Pour ce qui est de l'enregistrement, cela pourrait être fait auprès de I'ARC ou d'un organisme indépendant de la Cour de l'impôt chargé de fournir une analyse proactive.
Deuxièmement, nous aimerions qu'on entreprenne une étude indépendante des enquêtes en matière d'évitement et d'évasion fiscaux amorcées par I'ARC afin d'établir le taux de sanctions imposées, d'intérêts appliqués, de règlements intervenus et de condamnations obtenues par montant d'impôt en litige. Selon des sondages récents, et même dans la presse d'hier, les Canadiens estiment qu'il y a des règles qui régissent les riches et des règles qui s'appliquent aux pauvres. Nous aimerions voir les enquêtes qui ont été menées et savoir combien d'entre elles ont abouti à des condamnations et s'il s'agissait de sommes importantes.
Troisièmement, nous aimerions que vous déposiez un projet de loi visant à mettre un frein à l'évitement fiscal des sociétés, qui viendrait compléter le projet de loi économique d'initiative parlementaire déjà déposé par le député Murray Rankin.
Quatrièmement, nous aimerions exiger une enquête criminelle dans les circonstances appropriées.
Cinquièmement, nous pensons que le Comité devrait exiger que le Commissariat aux conflits d'intérêts et à l'éthique du Canada enquête sur les pratiques d'accueil fort inhabituelles des cadres supérieurs de I'ARC.
Je suis un négociateur. Je négocie avec les fonctionnaires du Conseil du Trésor. Je négocie des contrats au quotidien. Je peux vous garantir que les négociateurs du Conseil du Trésor n'acceptent aucun café qui vient de moi. On peut se rencontrer, discuter, mais ils achètent leur café et j'achète le mien. On n'achète pas de café à des fonctionnaires. C'est une règle très claire.
Comme avant-dernière recommandation, nous aimerions que le gouvernement entreprenne le processus de révision législative, qui tarde depuis longtemps, de la Loi sur la protection des fonctionnaires divulgateurs d'actes répréhensibles. Il s'agit de la loi sur la protection des dénonciateurs qui s'applique au secteur public, et elle doit s'appliquer également au secteur privé, à l'instar d'autres pays du Commonwealth, comme la Nouvelle-Zélande.
Je siège au comité consultatif sur les divulgateurs dans le secteur public. Cet examen aurait dû avoir lieu il y a quatre ou cinq ans. Les dénonciateurs ont besoin d'une meilleure protection. Ils doivent être récompensés pour avoir fait la bonne chose. On doit les encourager à dénoncer des actes répréhensibles.
Enfin, nous encourageons le Comité à poursuivre ses travaux et à convoquer d'autres témoins, dont le divulgateur américain Michael Hamersley, et peut-être le professeur qui a rédigé l'article dont nous vous avons fait part aujourd'hui.
Je vous remercie du temps que vous nous avez accordé.
:
Monsieur le président, mesdames et messieurs les membres du Comité, bonjour. Je vous remercie d’avoir invité CPA Canada à participer à la réunion d’aujourd’hui.
Je m’appelle Joy Thomas et je suis comptable professionnelle agréée. Depuis le 1er avril 2016, je suis présidente et chef de la direction de CPA Canada.

——————

Problèmes à résoudre.
1. Relevez toutes les personnes désignées par leur nom dans l'extrait sur l'évasion fiscale.
2. Poursuivez l'extrait sur l'évasion fiscale à partir de sa dernière phrase.

Matériel fourni.
——————

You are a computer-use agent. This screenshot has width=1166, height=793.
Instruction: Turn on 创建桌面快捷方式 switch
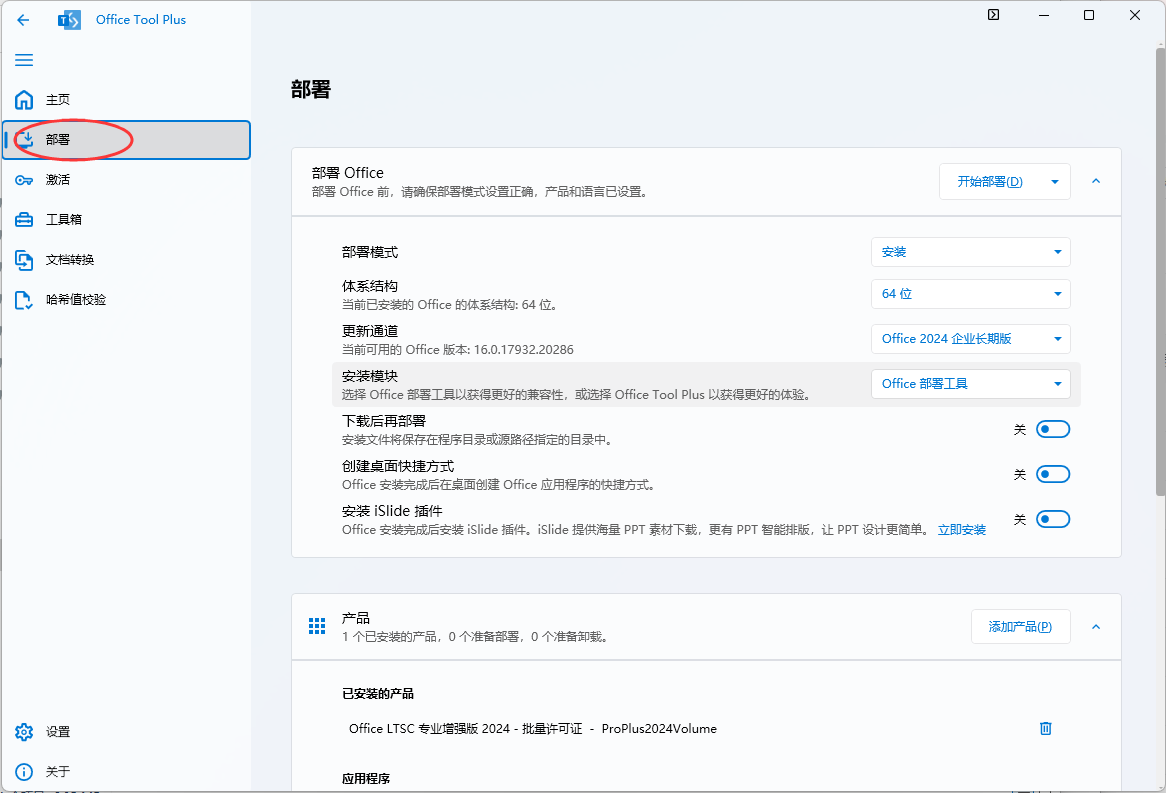[x=1053, y=474]
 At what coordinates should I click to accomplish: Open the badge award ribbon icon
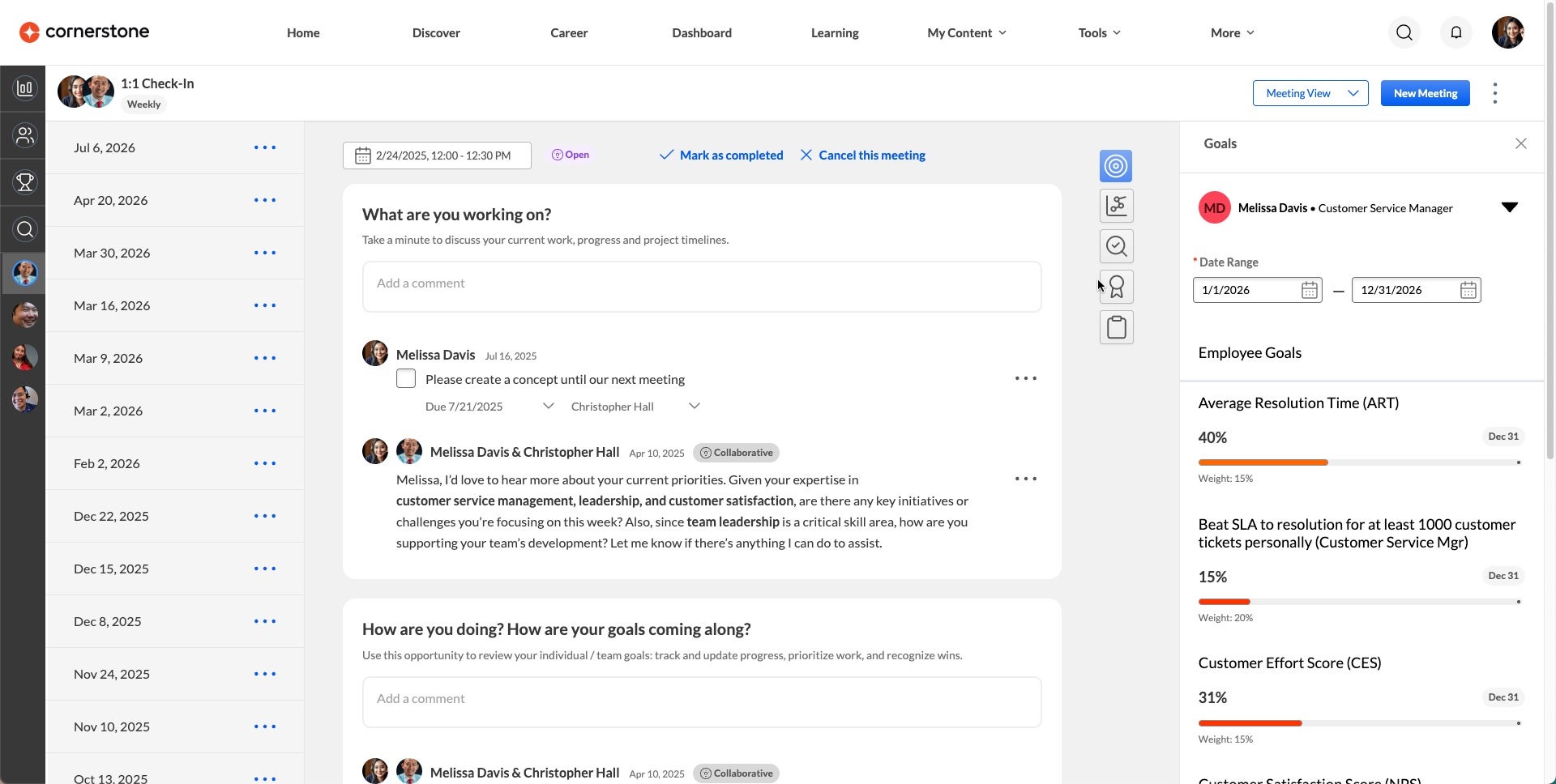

——————

Réponses par tâche.
1. Murray Rankin, Michael Hamersley, Joy Thomas

2.
CPA Canada est l’organisation nationale qui représente les quelque 200 000 CPA canadiens. Elle est notamment responsable de l’élaboration du programme de formation et des programmes de perfectionnement professionnel des CPA. Elle apporte aussi son soutien au processus de normalisation indépendant du Canada, qui est respecté à l’échelle internationale, et publie des lignes directrices pour favoriser l’excellence de l’information d’entreprise et des pratiques financières au pays et à l’étranger. Ce travail vise à servir l’intérêt public.
CPA Canada a été constituée en 2013 dans le cadre de l’unification des professions de comptable agréé, de comptable en management accrédité et de comptable général accrédité du Canada, dont la réglementation est de compétence provinciale. Dans un esprit de collaboration, nous avons créé une seule profession sous la bannière d’un titre unique, soit celui de comptable professionnel agréé.
Je me présente ici aujourd’hui dans le même esprit de collaboration.
Au pays comme à l’étranger, nous collaborons depuis longtemps de façon constructive avec les responsables des programmes et politiques qui constituent des outils économiques, sociaux et concurrentiels essentiels pour tous les gouvernements. Cette approche collaborative est vivement préconisée par l’OCDE à titre de « pratique exemplaire ». Cette collaboration est particulièrement importante pour faire en sorte que les politiques fiscales suivent l’évolution du monde des affaires.
À titre d’exemple de collaboration, citons notre participation à plusieurs initiatives et comités gouvernementaux, notamment le Groupe consultatif sur le régime canadien de fiscalité internationale; le Comité consultatif sur l’économie clandestine du ministre; l’Entente sur un cadre de travail entre l’Agence du revenu du Canada et les Comptables professionnels agréés du Canada, qui vise à aider le Canada à maintenir un régime fiscal de classe mondiale; le Comité consultatif public-privé du Régime de lutte contre le recyclage des produits de la criminalité et le financement des activités terroristes du ministère des Finances du Canada. Ce ne sont là que quelques exemples de collaboration entre notre organisation et le gouvernement en vue de la mise en oeuvre de réformes fiscales et de mesures pour lutter contre la fraude et d’autres pratiques illégales.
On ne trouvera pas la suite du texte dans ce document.